# A Bayesian Model for a Function Increasing by Chi-Squared Jumps (in Stan)

October 16, 2013
By

(This article was first published on David Chudzicki's Blog, and kindly contributed to R-bloggers)

This post will describe a way I came up with of fitting a function that’s constrained to be increasing, using Stan. If you want practical help, standard statistical approaches, or expert research, this isn’t the place for you (look up “isotonic regression” or “Bayesian isotonic regression” or David Dunson, whose work Andrew Gelman pointed me to). This is the place for you if you want to read about how I thought about setting up a model, implemented the model in Stan, and created graphics to understand what was going on.

Here’s the source for this post, including markdown and and R code, and here’s the Stan model it uses.

Many thanks to Naftali Harris for comments and insights on an earlier version.

I recently read a paper that Andrew Gelman wrote back in 1996 about theoretical considerations that can restrict model choice even “in the abence of data with minimal applied context”. As one example, he describes the problem fitting a function $$f(t)$$ that is known to be increasing and where $$f(0)=0$$ and $$f(1)=1$$ are known. We estimate the function given noisy observations of its value at $$(N-1)$$ equally spaced sample points $$\theta_i=f(\frac{i}{N})$$ (for $$i \in \{1,2,3,…,N-1\}$$).

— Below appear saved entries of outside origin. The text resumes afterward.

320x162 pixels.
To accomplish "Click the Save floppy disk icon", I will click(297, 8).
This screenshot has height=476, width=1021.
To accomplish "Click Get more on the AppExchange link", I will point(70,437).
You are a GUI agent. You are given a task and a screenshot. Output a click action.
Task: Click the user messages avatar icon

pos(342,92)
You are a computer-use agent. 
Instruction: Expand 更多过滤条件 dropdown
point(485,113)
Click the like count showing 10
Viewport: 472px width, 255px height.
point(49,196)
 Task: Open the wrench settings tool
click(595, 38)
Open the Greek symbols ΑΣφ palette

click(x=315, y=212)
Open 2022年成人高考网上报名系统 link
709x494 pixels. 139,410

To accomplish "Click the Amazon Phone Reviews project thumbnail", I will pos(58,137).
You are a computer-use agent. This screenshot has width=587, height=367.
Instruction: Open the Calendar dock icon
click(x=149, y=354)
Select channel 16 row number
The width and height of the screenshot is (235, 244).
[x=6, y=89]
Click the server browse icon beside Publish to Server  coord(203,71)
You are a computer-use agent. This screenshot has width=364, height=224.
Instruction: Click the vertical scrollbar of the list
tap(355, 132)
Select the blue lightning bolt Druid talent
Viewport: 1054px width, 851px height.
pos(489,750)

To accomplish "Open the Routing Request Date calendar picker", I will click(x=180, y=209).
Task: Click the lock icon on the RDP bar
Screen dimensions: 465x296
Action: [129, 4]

What prior should we use for the $$\{\theta_i\}$$? It might seem like a reasonable “uninformative” prior would make the $$\{\theta_i\}$$ independent and uniform on $$[0,1]$$, with the restriction that non-increasing sets of $$\{\theta_i\}$$ are given zero probability. But this turns out badly! Gelman notes that this prior on the $$\{\theta_i\}$$ is the same as the distribution of the order statistics of a samples of size $$N-1$$ from the uniform distribution on $$[0,1]$$. As the number of points in the discretization increases, the mass of the prior concentrates around a straight line, which will overwhelm the data.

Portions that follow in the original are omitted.